Exercise directions
Print the stretch from the start of the entries through the line that contains "will (26, 268).", copying each line exactly as it appears.

-- START Extracted data --

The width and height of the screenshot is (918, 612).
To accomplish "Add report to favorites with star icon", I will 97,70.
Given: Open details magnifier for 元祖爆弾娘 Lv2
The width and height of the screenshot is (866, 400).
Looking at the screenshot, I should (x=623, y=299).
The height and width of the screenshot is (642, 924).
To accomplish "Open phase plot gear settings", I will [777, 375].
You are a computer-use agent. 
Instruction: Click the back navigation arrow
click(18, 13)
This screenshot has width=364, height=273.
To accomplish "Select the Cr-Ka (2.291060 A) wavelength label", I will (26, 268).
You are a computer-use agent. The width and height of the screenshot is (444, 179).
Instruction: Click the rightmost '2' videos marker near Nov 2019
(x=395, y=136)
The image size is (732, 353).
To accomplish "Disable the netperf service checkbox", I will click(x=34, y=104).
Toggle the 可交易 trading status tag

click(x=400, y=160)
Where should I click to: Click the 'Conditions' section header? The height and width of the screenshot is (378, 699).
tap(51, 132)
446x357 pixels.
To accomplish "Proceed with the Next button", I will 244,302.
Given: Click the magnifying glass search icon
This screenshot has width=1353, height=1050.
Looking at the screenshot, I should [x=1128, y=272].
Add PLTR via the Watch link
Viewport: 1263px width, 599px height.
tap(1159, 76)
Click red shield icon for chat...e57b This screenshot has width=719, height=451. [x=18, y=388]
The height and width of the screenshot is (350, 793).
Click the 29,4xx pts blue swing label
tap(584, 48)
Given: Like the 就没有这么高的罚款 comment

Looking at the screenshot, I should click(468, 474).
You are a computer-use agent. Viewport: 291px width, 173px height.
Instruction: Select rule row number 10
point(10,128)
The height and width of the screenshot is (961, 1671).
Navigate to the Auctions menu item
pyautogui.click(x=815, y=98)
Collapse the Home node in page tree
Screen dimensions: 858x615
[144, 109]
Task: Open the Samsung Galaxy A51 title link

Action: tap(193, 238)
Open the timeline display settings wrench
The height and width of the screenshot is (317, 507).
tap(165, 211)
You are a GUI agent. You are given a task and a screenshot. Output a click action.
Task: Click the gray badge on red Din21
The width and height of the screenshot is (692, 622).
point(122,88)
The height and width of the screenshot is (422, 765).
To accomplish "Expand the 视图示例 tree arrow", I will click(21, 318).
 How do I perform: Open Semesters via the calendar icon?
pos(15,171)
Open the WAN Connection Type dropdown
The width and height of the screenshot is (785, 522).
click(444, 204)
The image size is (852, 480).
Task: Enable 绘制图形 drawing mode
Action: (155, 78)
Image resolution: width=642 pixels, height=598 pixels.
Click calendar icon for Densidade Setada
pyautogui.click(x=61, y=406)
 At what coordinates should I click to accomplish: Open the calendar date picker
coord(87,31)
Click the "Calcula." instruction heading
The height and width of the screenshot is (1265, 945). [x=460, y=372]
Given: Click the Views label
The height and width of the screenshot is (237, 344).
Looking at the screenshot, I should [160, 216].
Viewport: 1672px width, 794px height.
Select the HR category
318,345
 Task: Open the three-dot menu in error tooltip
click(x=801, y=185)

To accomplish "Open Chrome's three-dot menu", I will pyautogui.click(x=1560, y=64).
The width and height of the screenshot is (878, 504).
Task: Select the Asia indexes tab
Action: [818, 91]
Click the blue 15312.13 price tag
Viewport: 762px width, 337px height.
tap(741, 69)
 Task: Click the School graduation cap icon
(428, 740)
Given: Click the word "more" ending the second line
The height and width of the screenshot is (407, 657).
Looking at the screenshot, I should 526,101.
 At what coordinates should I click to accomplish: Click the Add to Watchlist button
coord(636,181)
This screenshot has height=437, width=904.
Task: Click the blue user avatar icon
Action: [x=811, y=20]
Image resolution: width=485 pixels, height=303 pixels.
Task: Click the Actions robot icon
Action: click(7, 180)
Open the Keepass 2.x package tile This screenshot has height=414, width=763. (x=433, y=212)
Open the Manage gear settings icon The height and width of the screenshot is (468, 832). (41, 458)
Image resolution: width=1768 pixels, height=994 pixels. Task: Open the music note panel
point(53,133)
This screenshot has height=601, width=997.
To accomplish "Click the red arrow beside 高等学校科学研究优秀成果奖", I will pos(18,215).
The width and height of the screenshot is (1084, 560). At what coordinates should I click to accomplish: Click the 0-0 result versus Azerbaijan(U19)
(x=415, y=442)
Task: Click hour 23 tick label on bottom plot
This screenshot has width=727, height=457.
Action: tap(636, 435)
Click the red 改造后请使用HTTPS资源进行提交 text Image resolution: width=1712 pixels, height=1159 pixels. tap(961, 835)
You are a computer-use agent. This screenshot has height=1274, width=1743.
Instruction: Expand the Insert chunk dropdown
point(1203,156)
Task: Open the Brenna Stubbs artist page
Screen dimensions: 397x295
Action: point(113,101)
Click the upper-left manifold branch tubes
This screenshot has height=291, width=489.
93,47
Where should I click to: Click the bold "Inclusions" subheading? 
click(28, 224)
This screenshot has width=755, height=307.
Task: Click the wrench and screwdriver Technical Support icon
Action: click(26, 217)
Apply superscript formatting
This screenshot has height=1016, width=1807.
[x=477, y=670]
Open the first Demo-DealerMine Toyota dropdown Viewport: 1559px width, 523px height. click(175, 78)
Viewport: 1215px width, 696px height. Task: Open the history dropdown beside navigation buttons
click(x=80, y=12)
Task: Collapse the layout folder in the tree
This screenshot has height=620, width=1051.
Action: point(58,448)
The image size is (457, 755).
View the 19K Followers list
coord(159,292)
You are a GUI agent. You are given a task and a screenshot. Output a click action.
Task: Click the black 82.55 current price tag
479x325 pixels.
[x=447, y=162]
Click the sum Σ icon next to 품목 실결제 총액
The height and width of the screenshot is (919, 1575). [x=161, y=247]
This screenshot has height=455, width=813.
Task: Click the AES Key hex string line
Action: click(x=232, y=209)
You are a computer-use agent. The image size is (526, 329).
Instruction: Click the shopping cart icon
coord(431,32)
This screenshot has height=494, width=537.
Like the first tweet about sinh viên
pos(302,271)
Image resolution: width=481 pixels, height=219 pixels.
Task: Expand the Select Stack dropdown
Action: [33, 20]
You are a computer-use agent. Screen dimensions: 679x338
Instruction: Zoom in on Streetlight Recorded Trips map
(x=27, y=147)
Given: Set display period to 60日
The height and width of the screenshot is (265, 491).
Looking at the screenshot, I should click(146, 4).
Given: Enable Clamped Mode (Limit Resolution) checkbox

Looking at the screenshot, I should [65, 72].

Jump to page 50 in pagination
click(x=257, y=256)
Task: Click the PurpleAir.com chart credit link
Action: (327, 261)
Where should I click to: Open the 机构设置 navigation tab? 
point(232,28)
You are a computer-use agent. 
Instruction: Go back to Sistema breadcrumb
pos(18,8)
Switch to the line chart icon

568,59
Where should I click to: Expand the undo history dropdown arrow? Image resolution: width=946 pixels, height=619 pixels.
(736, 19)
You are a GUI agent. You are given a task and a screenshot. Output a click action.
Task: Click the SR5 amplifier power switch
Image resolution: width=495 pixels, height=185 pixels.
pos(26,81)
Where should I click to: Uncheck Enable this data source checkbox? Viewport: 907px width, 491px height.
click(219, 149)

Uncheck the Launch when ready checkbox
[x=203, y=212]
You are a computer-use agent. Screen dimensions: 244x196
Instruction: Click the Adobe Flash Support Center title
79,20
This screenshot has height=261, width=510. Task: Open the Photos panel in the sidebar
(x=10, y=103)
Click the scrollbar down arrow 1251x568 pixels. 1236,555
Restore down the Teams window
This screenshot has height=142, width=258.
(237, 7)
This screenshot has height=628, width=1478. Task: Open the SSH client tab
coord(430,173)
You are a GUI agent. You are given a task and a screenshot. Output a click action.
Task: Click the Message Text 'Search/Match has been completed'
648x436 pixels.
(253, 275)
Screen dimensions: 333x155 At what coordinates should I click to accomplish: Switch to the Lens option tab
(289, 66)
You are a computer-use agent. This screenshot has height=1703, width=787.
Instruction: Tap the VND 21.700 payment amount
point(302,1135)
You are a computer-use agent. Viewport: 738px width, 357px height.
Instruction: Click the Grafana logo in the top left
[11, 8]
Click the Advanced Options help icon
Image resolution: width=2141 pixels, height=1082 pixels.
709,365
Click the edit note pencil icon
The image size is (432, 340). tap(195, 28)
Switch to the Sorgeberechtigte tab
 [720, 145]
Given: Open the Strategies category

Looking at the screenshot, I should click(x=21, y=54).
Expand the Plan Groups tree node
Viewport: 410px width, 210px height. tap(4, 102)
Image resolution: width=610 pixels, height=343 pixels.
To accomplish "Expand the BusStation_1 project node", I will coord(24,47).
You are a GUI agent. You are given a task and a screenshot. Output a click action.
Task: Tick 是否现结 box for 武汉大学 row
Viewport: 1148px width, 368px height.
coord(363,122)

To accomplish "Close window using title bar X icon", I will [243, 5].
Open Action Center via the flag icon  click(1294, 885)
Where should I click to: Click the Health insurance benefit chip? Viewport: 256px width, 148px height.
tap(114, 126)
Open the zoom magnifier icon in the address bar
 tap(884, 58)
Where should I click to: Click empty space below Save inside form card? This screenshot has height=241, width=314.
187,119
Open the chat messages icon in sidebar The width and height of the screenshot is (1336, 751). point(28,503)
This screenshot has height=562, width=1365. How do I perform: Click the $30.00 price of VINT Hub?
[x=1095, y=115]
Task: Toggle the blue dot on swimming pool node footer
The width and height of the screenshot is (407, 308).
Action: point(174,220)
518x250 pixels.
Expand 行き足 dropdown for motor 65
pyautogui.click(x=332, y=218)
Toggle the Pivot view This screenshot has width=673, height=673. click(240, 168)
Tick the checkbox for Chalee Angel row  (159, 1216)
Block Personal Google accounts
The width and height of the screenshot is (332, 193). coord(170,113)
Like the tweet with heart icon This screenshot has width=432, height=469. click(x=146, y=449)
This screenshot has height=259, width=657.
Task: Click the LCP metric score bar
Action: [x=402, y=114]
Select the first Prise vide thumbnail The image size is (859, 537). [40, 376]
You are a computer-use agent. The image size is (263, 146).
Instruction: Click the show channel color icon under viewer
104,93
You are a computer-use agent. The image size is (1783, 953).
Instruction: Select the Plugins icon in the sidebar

-- END Extracted data --

Task result
The width and height of the screenshot is (918, 612).
To accomplish "Add report to favorites with star icon", I will 97,70.
Given: Open details magnifier for 元祖爆弾娘 Lv2
The width and height of the screenshot is (866, 400).
Looking at the screenshot, I should (x=623, y=299).
The height and width of the screenshot is (642, 924).
To accomplish "Open phase plot gear settings", I will [777, 375].
You are a computer-use agent. 
Instruction: Click the back navigation arrow
click(18, 13)
This screenshot has width=364, height=273.
To accomplish "Select the Cr-Ka (2.291060 A) wavelength label", I will (26, 268).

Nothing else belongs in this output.